Welcome to the Second Life Forums Archive

These forums are CLOSED. Please visit the new forums HERE

So... was the hard drive crash reason a lie?

Aaron Levy
Medicated Lately?
Join date: 3 Jun 2004
Posts: 2,147
12-30-2004 22:15
I've replaced a hard drive before. In fact I've replaced dozens.

A hard drive crash this was not.
Jillian Callahan
Rotary-winged Neko Girl
Join date: 24 Jun 2004
Posts: 3,766
12-30-2004 22:17
A lie? That's just silly.

The dead hard drive appears to have been the first event in a cascade, though.
_____________________
Aaron Levy
Medicated Lately?
Join date: 3 Jun 2004
Posts: 2,147
12-30-2004 22:20
EVERY time Linden Labs "fixes" something it starts a "cascade." Every time.
Lex Neva
wears dorky glasses
Join date: 27 Nov 2004
Posts: 1,361
12-30-2004 22:21
Oh come on, Aaron. I've replaced a disk in a machine, too, but I haven't done it on an enterprise machine running a database that many people access continuously. I'm sure there's a rebuild process involved, it's not like they can just go drop a new disk in and the world is happy.

I frankly have no idea what is involved here, and neither do you. You can't sit here and guess from the sidelines, and bitching or suggesting conspiracy only puts more negative pressure on the lindens. Just be patient, ok? You don't know what's going on in there, so don't insult their abilities.
Khamon Fate
fategardens.net
Join date: 21 Nov 2003
Posts: 4,177
12-30-2004 22:23
if i had to rebuild a raid drive on a database server with no backup system in place, i'd take the grid down for a few hours myself. sometimes though, the corrupt data is just the end result of another hardware problem in the system.

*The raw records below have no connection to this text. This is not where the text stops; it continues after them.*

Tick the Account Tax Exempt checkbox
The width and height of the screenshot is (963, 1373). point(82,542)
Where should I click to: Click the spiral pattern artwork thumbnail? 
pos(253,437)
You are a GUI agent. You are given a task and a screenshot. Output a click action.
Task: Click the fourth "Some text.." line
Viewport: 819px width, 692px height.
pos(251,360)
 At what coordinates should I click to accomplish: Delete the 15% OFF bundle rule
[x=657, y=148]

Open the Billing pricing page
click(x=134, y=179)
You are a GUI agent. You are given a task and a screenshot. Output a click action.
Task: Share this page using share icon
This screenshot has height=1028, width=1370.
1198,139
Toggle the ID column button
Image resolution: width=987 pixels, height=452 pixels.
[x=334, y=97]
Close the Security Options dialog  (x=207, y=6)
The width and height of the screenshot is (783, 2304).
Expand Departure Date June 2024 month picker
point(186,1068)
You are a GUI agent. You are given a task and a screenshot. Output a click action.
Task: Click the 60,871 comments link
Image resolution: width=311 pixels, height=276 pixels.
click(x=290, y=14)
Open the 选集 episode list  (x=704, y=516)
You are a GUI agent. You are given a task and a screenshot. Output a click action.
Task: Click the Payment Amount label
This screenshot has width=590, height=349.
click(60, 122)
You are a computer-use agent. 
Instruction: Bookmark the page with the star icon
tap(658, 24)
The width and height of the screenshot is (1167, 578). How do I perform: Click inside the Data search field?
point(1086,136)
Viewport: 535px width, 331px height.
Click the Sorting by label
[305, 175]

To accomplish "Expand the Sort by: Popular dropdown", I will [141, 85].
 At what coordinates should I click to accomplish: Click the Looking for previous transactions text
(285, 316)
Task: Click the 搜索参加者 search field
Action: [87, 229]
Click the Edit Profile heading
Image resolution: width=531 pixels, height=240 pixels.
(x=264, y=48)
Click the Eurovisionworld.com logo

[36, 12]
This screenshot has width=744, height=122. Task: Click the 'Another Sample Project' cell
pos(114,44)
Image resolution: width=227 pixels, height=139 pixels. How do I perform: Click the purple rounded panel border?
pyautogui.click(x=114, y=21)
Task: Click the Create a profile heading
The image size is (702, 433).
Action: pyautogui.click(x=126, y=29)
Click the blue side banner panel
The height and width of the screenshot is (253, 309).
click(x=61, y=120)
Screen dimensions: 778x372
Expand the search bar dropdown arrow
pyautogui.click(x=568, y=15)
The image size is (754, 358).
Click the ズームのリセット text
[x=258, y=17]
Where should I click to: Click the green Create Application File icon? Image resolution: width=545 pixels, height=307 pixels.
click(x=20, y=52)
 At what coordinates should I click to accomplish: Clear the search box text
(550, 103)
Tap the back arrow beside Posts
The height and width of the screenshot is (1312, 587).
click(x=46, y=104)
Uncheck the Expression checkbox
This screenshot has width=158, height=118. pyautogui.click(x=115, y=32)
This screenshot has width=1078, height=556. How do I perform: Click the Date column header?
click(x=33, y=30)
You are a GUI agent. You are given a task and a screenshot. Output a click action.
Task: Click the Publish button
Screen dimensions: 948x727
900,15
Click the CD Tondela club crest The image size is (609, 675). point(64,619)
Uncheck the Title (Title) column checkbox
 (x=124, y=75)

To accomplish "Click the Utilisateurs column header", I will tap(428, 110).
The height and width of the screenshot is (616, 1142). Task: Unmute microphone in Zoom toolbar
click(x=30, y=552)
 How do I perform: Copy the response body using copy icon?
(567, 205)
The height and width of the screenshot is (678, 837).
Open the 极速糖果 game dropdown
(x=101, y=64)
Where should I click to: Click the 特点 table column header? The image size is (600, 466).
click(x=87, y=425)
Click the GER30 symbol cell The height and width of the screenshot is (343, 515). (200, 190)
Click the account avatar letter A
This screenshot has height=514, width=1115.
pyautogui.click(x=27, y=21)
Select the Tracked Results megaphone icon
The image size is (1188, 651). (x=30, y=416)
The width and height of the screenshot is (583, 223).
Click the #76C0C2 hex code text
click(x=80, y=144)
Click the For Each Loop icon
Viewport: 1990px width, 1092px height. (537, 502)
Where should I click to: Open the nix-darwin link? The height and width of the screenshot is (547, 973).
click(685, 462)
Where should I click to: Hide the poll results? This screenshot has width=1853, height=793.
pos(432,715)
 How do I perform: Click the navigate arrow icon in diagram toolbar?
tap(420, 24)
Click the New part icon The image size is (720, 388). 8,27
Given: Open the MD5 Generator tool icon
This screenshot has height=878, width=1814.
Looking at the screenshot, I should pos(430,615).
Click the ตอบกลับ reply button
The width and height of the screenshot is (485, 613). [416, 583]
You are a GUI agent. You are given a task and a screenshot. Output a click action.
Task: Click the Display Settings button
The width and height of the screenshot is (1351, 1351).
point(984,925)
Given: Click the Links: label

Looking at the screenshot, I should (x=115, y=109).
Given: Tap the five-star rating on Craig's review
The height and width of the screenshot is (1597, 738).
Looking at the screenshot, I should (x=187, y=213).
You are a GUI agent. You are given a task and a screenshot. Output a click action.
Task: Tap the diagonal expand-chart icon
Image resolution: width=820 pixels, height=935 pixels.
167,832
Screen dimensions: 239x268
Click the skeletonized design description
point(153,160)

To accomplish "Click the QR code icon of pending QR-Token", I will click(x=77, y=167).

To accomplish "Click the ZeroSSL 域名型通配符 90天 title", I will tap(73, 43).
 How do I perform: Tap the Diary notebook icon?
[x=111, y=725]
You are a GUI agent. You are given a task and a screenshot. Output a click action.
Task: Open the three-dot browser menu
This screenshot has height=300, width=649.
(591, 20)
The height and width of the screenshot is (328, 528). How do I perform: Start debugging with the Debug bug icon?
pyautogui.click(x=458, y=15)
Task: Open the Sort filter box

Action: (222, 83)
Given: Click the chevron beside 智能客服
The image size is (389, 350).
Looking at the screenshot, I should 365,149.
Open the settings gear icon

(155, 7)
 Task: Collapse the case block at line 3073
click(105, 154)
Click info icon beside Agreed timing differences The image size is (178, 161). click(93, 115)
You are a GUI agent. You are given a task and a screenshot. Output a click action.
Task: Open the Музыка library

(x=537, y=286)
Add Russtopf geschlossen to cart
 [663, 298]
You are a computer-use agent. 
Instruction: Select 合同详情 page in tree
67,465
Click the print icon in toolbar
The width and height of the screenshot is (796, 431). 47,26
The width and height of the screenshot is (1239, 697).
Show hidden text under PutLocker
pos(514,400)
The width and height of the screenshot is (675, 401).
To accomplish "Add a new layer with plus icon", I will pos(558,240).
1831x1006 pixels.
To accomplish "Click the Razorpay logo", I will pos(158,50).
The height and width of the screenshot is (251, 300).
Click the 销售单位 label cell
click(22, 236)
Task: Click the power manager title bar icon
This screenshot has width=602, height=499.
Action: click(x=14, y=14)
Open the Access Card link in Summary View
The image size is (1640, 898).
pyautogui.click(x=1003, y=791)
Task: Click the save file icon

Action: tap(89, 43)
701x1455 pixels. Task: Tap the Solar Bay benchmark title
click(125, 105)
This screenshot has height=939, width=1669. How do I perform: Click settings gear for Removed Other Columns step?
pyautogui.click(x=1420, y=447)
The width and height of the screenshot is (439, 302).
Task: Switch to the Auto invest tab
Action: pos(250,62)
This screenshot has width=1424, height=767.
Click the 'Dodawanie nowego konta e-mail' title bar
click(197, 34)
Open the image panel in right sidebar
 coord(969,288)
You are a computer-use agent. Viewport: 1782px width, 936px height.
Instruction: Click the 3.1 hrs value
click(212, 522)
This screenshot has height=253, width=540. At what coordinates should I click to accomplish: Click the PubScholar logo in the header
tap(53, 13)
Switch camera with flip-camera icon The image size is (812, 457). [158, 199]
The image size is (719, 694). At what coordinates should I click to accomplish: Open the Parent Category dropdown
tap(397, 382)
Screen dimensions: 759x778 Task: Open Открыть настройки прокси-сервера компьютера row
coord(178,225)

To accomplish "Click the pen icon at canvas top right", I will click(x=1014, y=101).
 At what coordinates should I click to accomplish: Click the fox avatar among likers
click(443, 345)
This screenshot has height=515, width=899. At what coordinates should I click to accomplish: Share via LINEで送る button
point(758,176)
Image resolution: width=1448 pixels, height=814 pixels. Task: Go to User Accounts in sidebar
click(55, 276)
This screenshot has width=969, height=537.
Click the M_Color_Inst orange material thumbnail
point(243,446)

we've had this happen twice this year on dell servers. file systems died, wouldn't rebuild properly, their answer was always that our linux kernel (up for several months each) must've been deranged. but it was their hardware gone buggy both times. won't be using those anymore. guarantee you that.
_____________________
Visit the Fate Gardens Website @ fategardens.net
Hank Ramos
Lifetime Scripter
Join date: 15 Nov 2003
Posts: 2,328
12-30-2004 22:25
Update on Server Issues and Downtime:
/invalid_link.html
_____________________
Tread Whiplash
Crazy Crafter
Join date: 25 Dec 2004
Posts: 291
There's a Difference...
12-30-2004 22:30
Aaron -

How many 100 to 200-server systems have you run in your life?

I have been on 2 teams with that many servers to support; and let me tell you that there's a WORLD of difference between replacing a Hard Drive on your local PC, and replacing a Hard Drive on a distributed computing system or server farm. This is not an all-inclusive list; but let me hit some points for you:

1) The system was on a RAID array, from all appearances. This means that you have to replace the disk, reformat it, and restripe it / reconfigure your raid array.

2) You have to restore all data from backup that you can / clone the proper data from your RAID system. This possibly means including all information up TO the moment of the crash - but not any possibly corrupt or improper data from the crash or the time thereafter (unless it was initiated by a system that is still "OK";). This can take time and research.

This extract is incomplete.